It was intriguing to imagine the inner life of a woman who faced some of the same choices as we do today, and yet was hindered by customs and limits that no longer exert the same force—although they have by no means disappeared. I decided to write a first-person narrative so that her own thoughts and worries were immediately accessible on the page. Her ruminations needed to conform reasonably well with early nineteenth-century sensibilities, but they also needed to ring true to readers today.

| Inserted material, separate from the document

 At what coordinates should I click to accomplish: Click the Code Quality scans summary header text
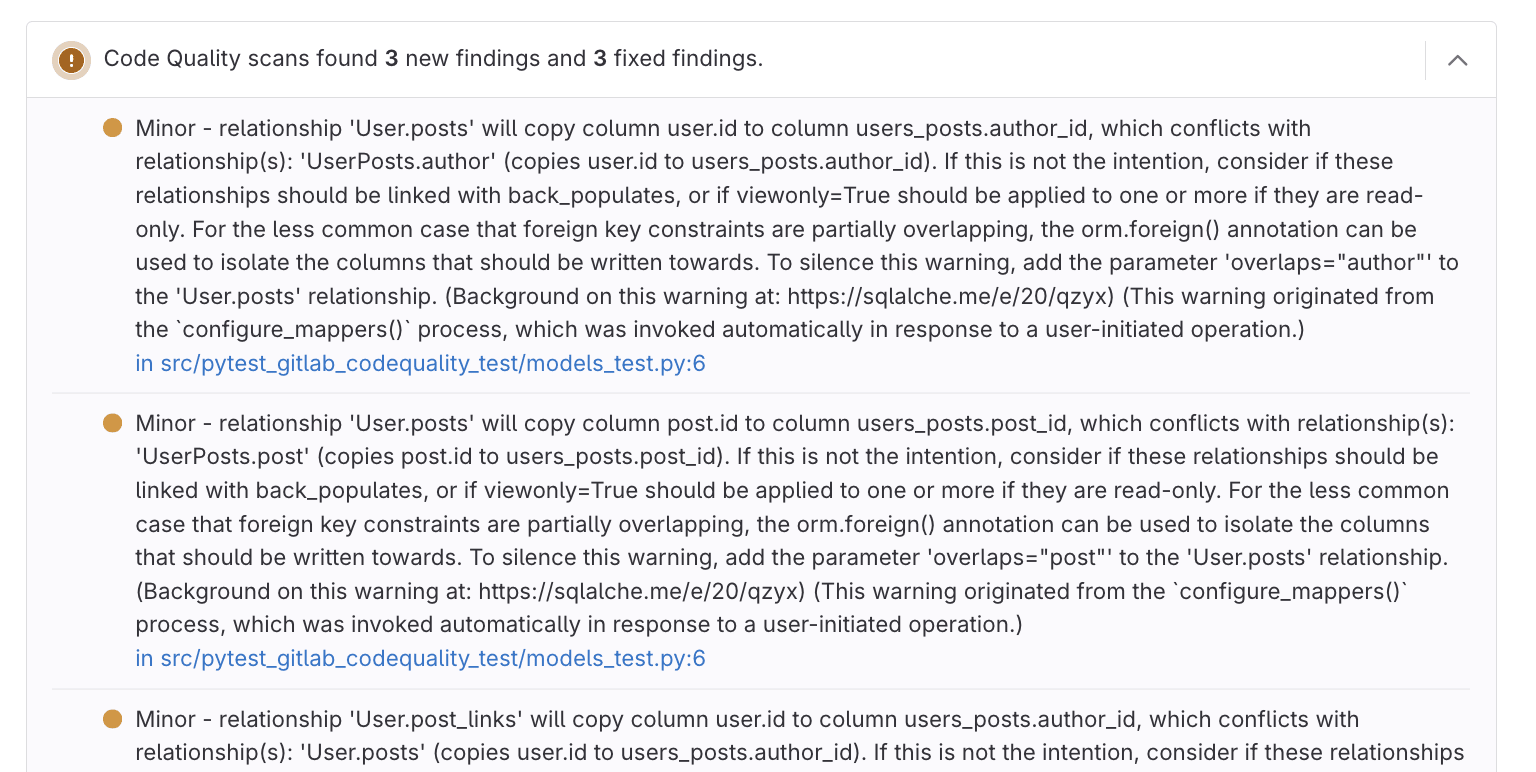click(x=430, y=59)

Charlotte is a middle-class woman with few financial resources of her own. She is not particularly pretty, so a stable and prosperous future more or less depends on making a good marriage. It might seem, to use contemporary language, that she "settles" on an unattractive man of means whom few others would want. That, however, is not quite the way I imagined it. Charlotte recognizes and accepts social restrictions that women today would not, and she is not inclined to be rebellious. (Unlike the heedless Lydia Bennet, for instance.) On the other hand, she is also not passive. She is strategic, in her own words "conniving," when the need arises.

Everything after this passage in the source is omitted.